Search code examples
algorithmsearche-commercegroupingfuzzy-search

most efficient way to group search results by string similarity


I am working on a sql server 2008 DB and asp.net mvc web E-commerce app.

I have different users feeding their products to the DB, and I want to compare the prices of products with similar names. I know that string matching is domain specific, but I still need the best generic solution.

What is the most efficient way to group the search results? Should I compare each of the records recursively using the Levenshtien Distance algorithm? Should I do it in the DB, or in the code? Is there a way to implement SSIS Fuzzy Grouping in real time for this task? Is there an efficient way to do it using the Sql server 2008 free text search?

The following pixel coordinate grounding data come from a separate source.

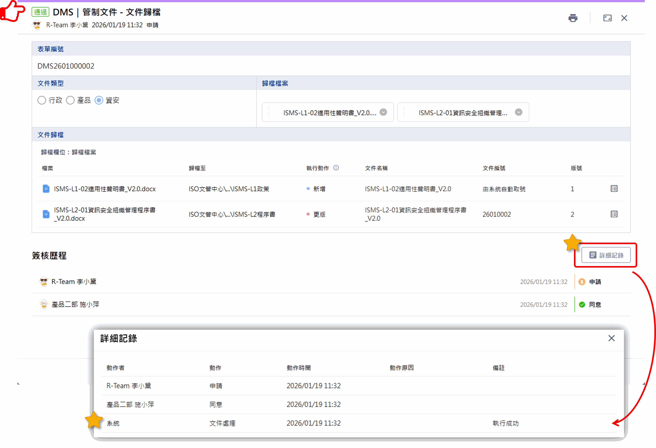Click the ISMS-L1-02適用性聲明書_V2.0.docx file name
656x448 pixels.
[105, 189]
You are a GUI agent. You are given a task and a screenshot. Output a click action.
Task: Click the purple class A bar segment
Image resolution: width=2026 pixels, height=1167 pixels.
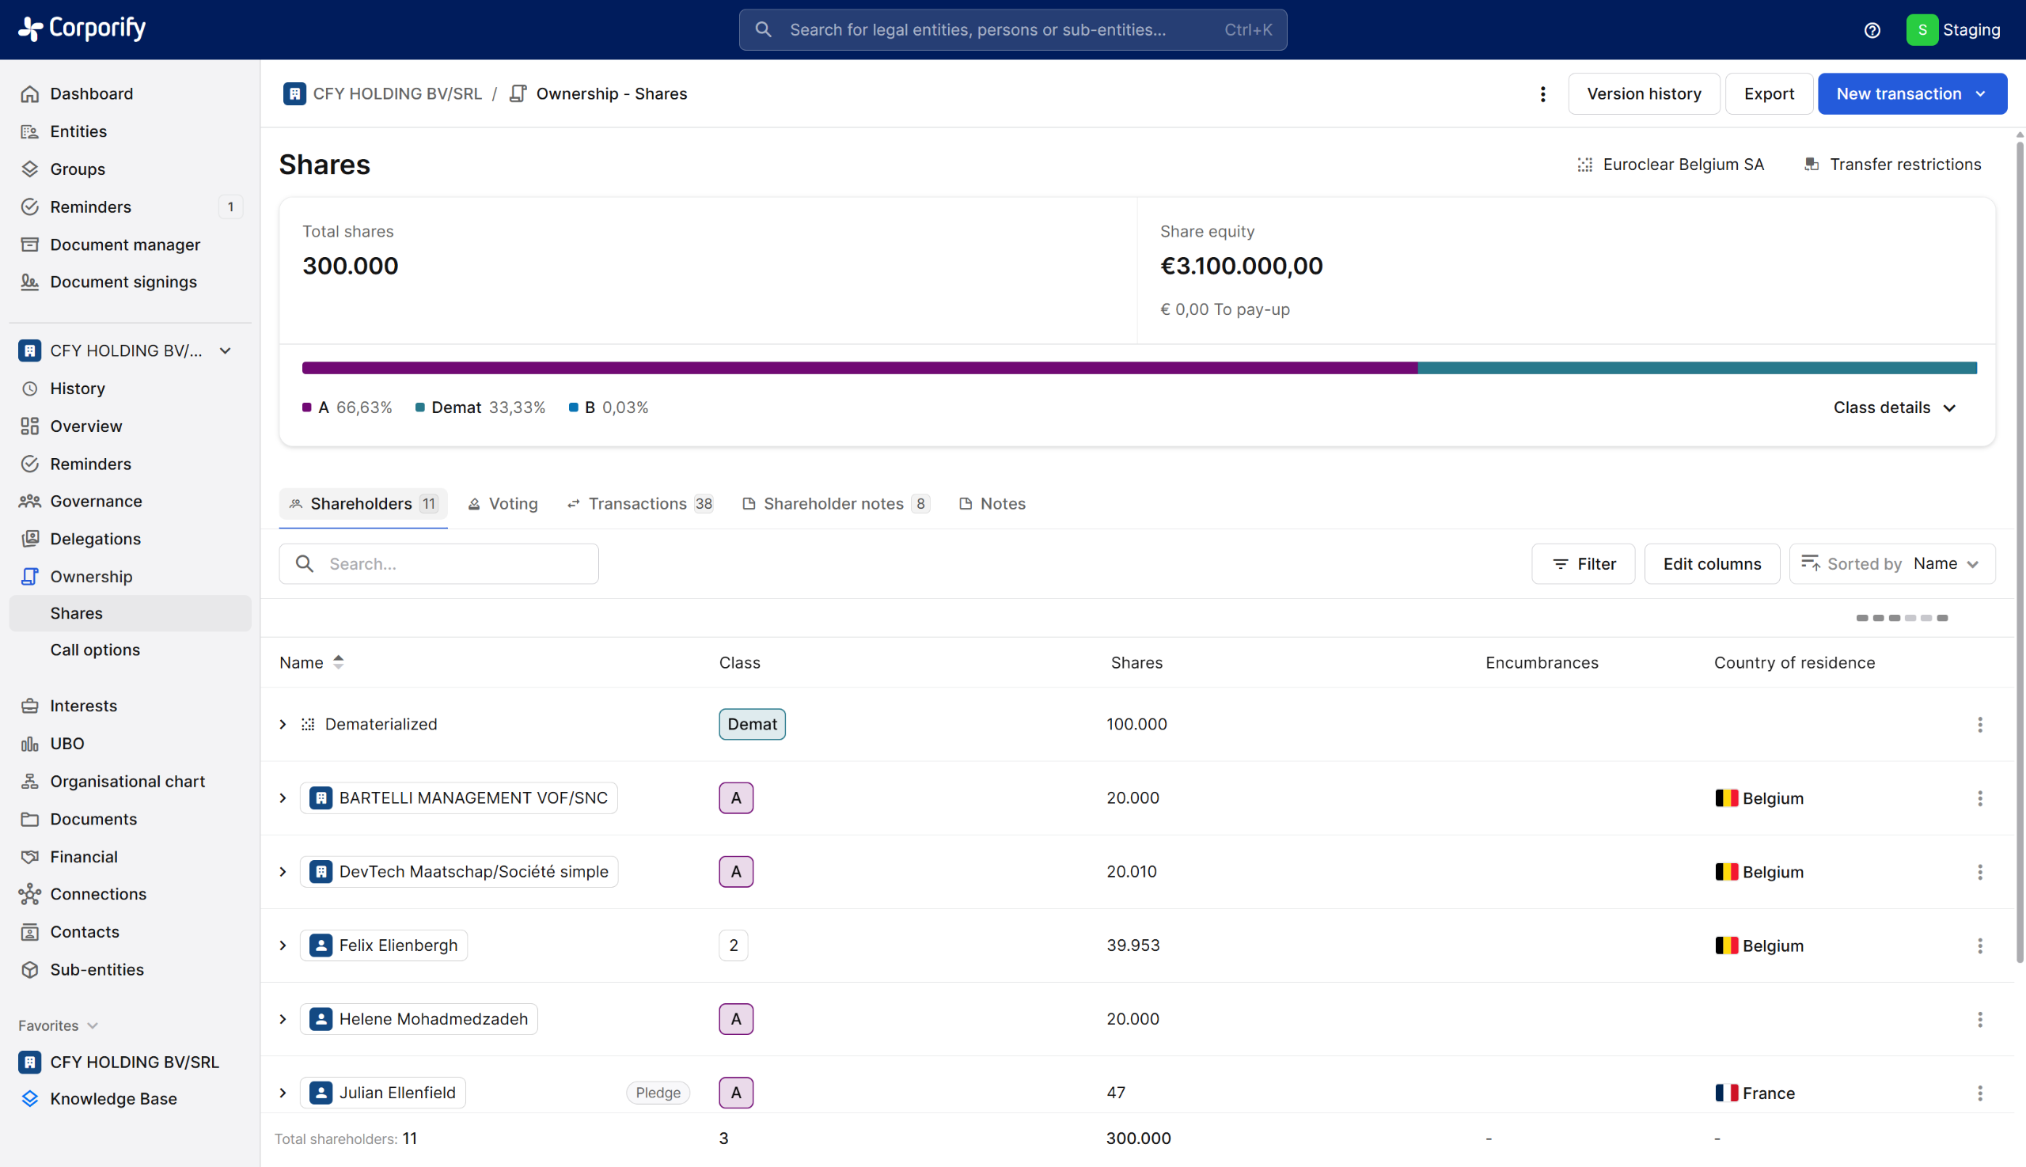coord(858,368)
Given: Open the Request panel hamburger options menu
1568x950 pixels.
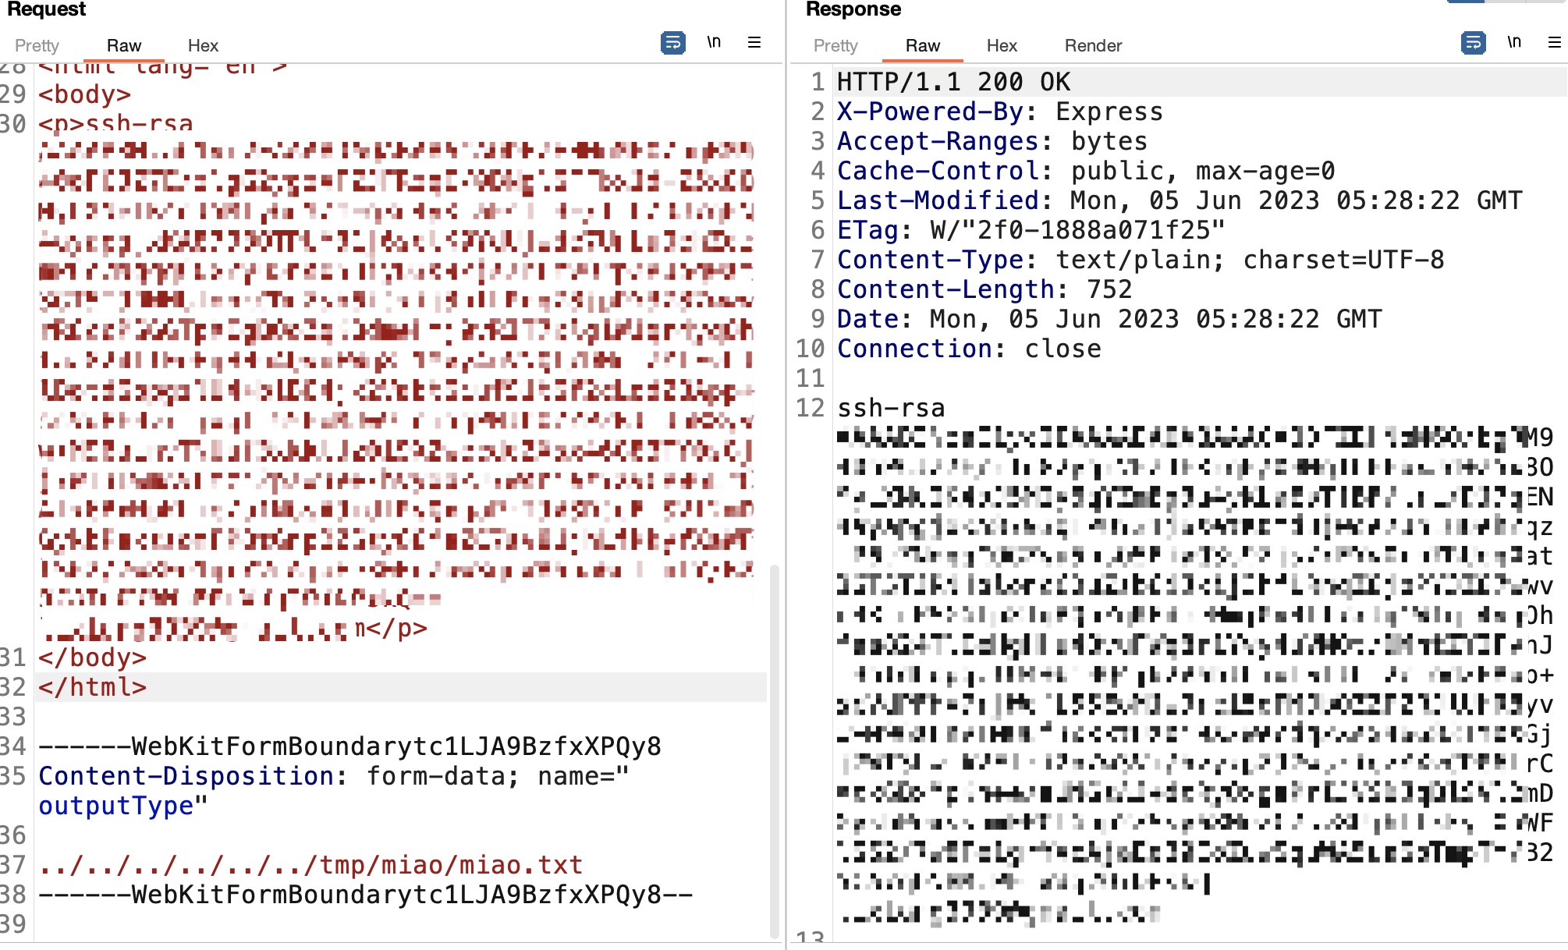Looking at the screenshot, I should (754, 42).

Edit 1: What about network-graph analysis. If I'll define a matrix using the Levenshtien Distance algorithm, I could use a clustering algorithm (for example: clauset newman moore) and seperate groups that don't have phonological path between them. I have attached Nick Johnson (see comment) cat-dog for example (the red lines are the clusters) - and by using the clauset newman moore I am creating 2 different clusters and seperating cats from dogs.

What do you think?

enter image description here


Solution

  • If you can get ahold of a suitable thesaurus/ontology that basically provides the best clustering possible - since words are leaves in a concept tree, distance in the tree is the distance between words in a semantic sense. Thus cat and dog aren't nearly as close as tabby and calico (cat), but they're substantially closer than cat and banana, which themselves are closer than cat(n.) and jump(v.).

    Allowing for small spelling errors (by looking for similarly spelled words that are in the thesaurus for words that aren't) could increase robustness, but it could also create unexpected results as a result of homonyms.

    As for doing it in the database or in code, do it in code. To the extent that you can cache, that will be faster.